11. The power source of claim 10, wherein the at least one source resonator coil is part of clothing.

12. The power source of claim 10, wherein the at least one source resonator is part of a piece of furniture.

13. The power source of claim 10, wherein the at least one repeater resonator comprises two or more repeater resonators, and the power and control circuitry is configured to selectively activate the two or more repeater resonators to ensure continuous power to a wirelessly powered capsule endoscope as it moves through the gastrointestinal tract of the person.

14. The power source of claim 10, wherein the at least one source resonator is configured to transfer 10 mW of power.

15. The power source of claim 10, wherein the at least one source resonator is configured to transfer 20 mW of power.
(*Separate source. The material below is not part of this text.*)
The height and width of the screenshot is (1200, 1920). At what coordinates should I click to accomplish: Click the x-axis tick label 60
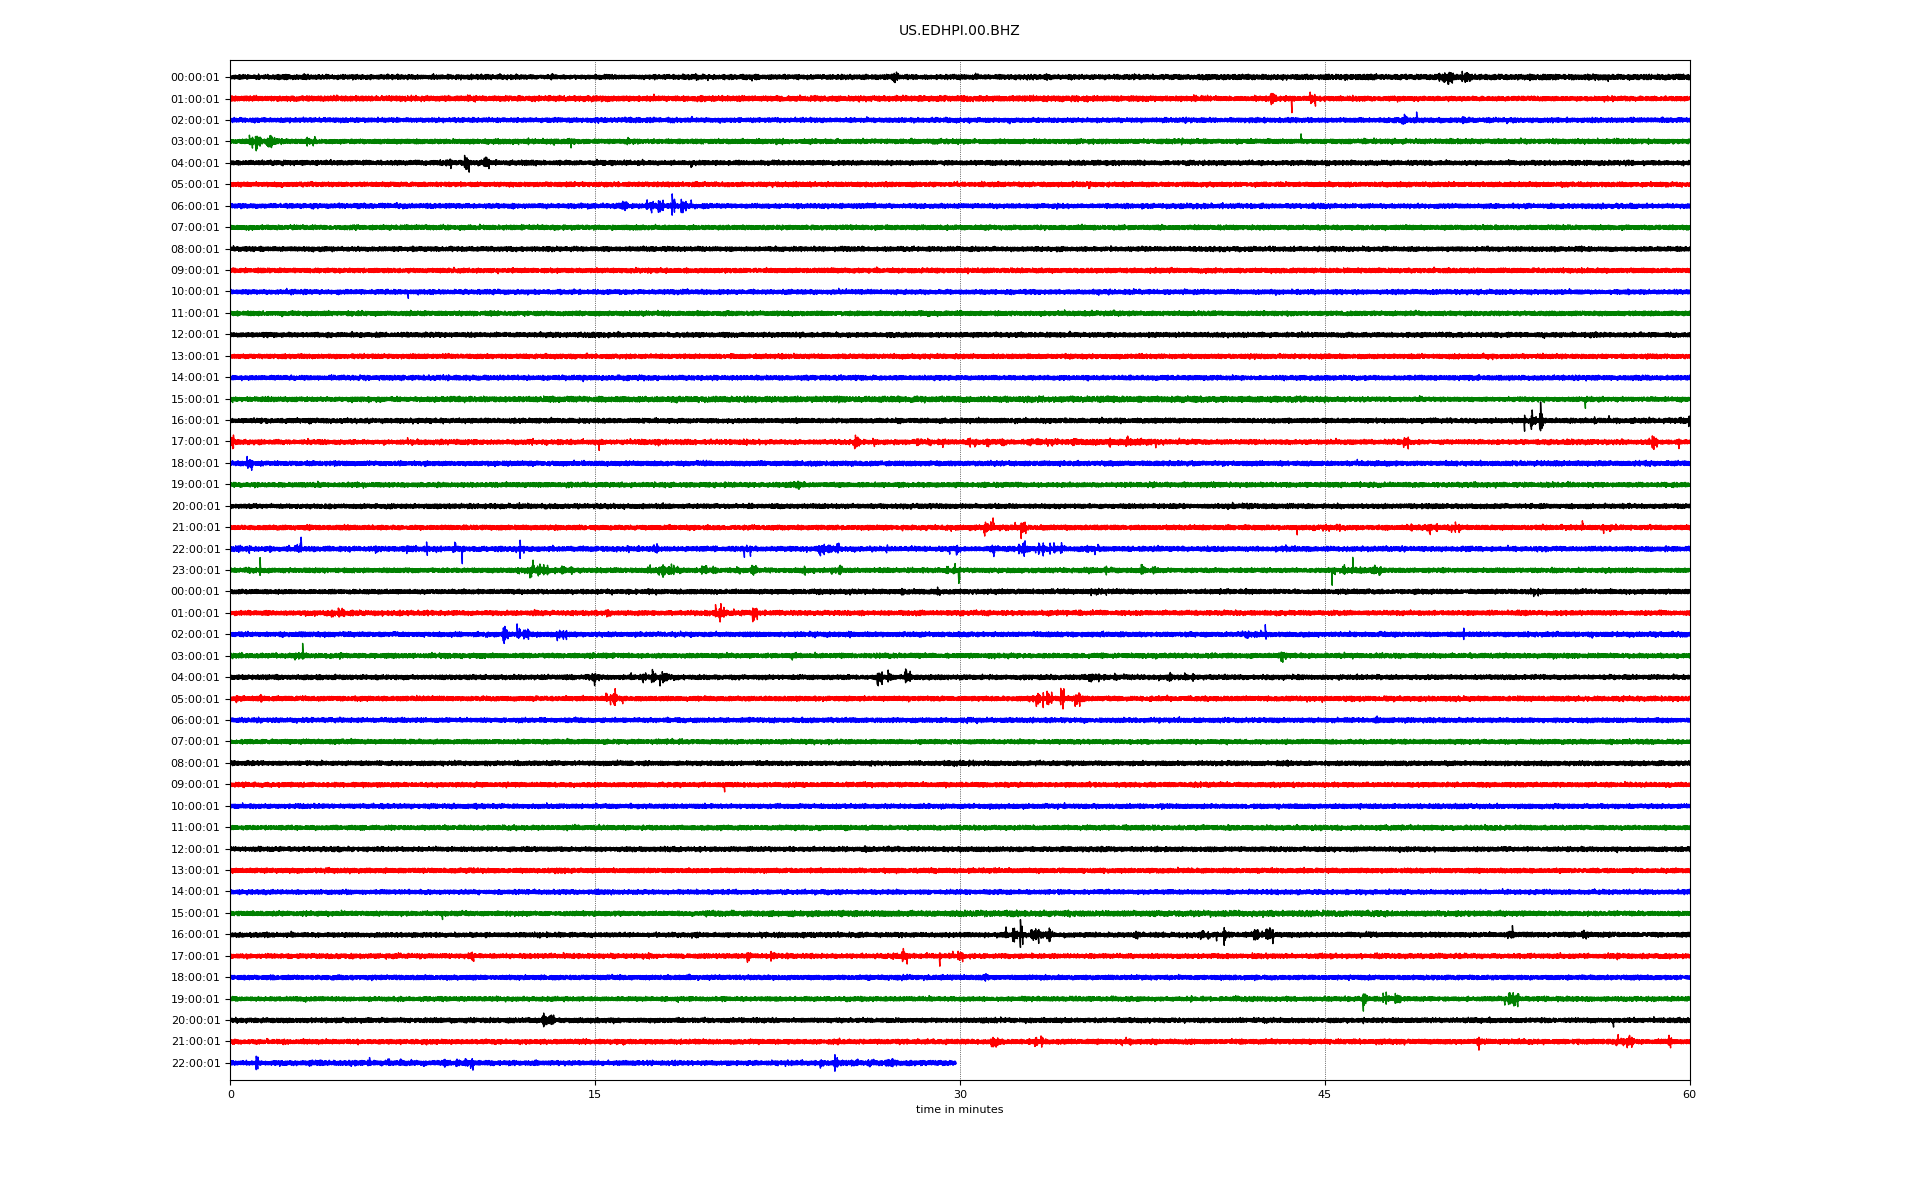tap(1689, 1094)
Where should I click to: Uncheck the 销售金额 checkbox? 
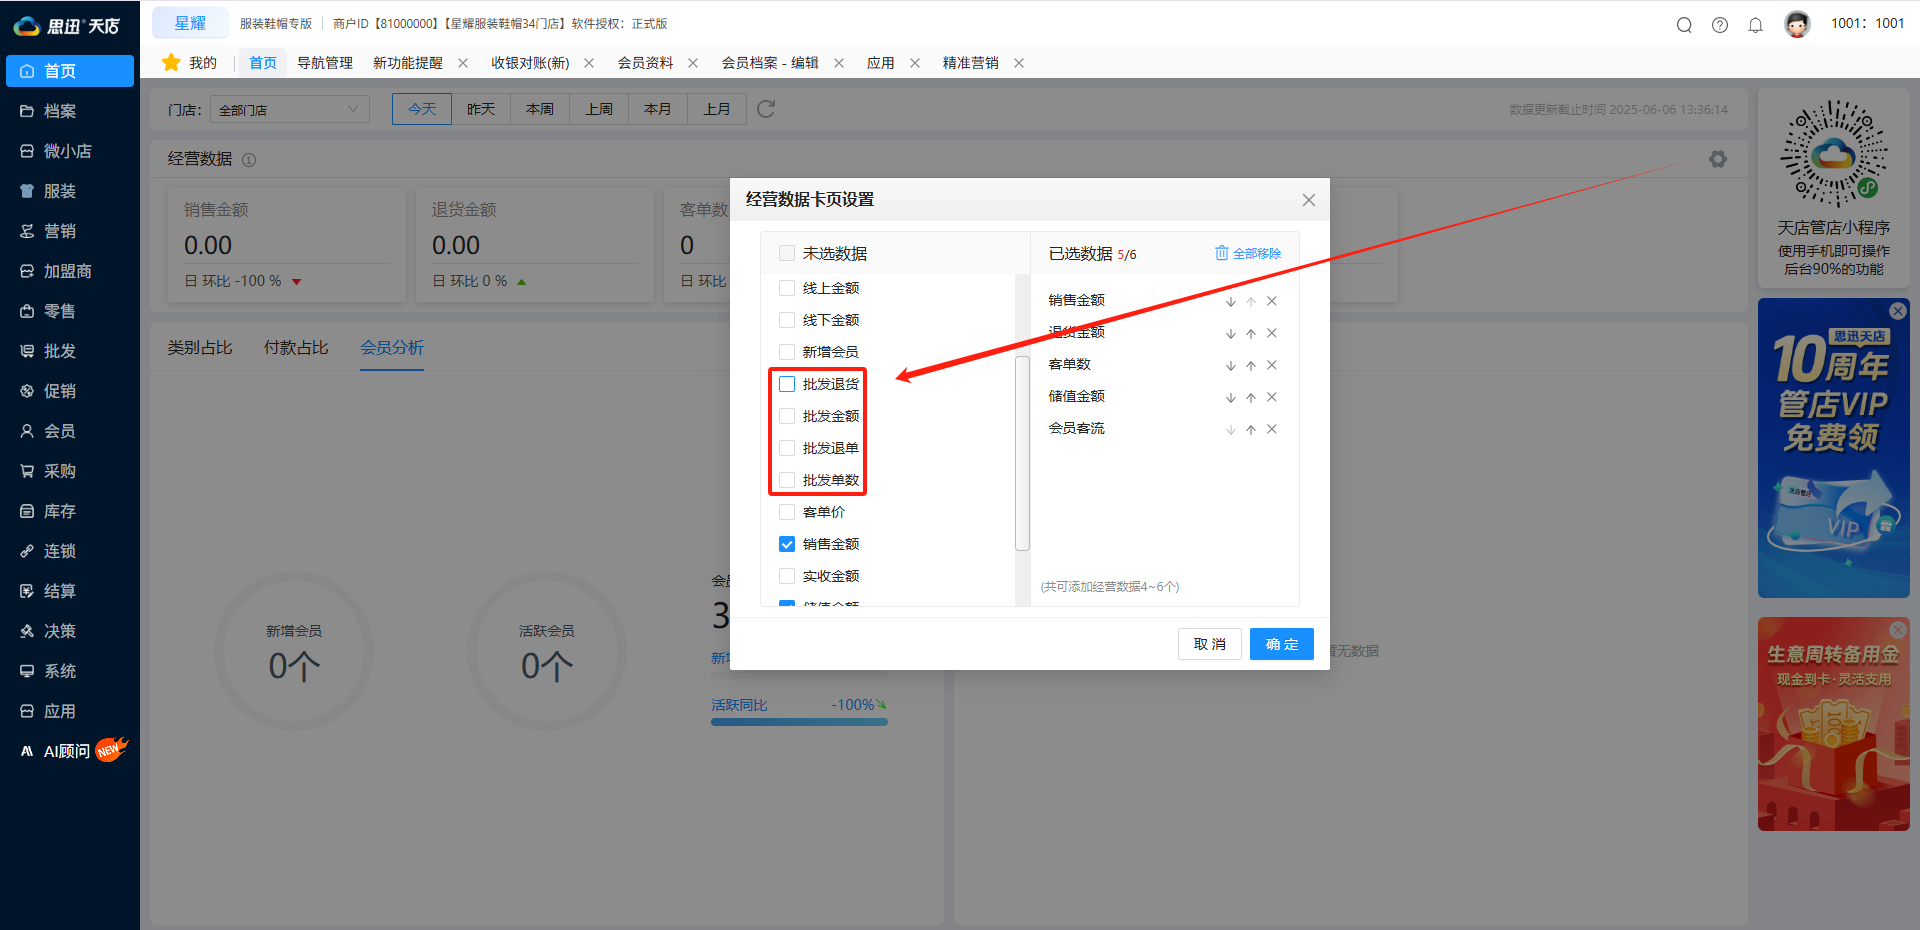click(786, 544)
16. A wirelessly powered capsule endoscope system comprising:

a wirelessly powered capsule endoscope comprising a camera, a light source, electronics, an antenna, a device resonator, and a capsule enclosure; and

a power supply resonator;

wherein the power supply resonator is configured and arranged to resonantly couple with the device resonator to provide power to the wirelessly powered capsule endoscope via an oscillating magnetic field.

17. The wirelessly powered capsule endoscope system of claim 16, wherein the power supply resonator comprises a source resonator and repeater resonators, and the system comprises power and control circuitry configured to selectively activate the repeater resonators to ensure continuous power to the wirelessly powered capsule endoscope as it moves through a gastrointestinal tract of a person.

18. The wirelessly powered capsule endoscope system of claim 16, wherein the power supply resonator comprises coils that wrap around a person and are designed to accommodate a waist size of healthy, overweight, and obese people.

19. The wirelessly powered capsule endoscope system of claim 16, wherein the capsule enclosure comprises a non-lossy material, the device resonator comprises at least one device resonator coil, and the wirelessly powered capsule endoscope comprises a shield between the at least one device resonator coil and at least a portion of the electronics.

20. The wirelessly powered capsule endoscope system of claim 19, wherein the at least one device resonator coil is wound helically around an axis of the wirelessly powered capsule endoscope.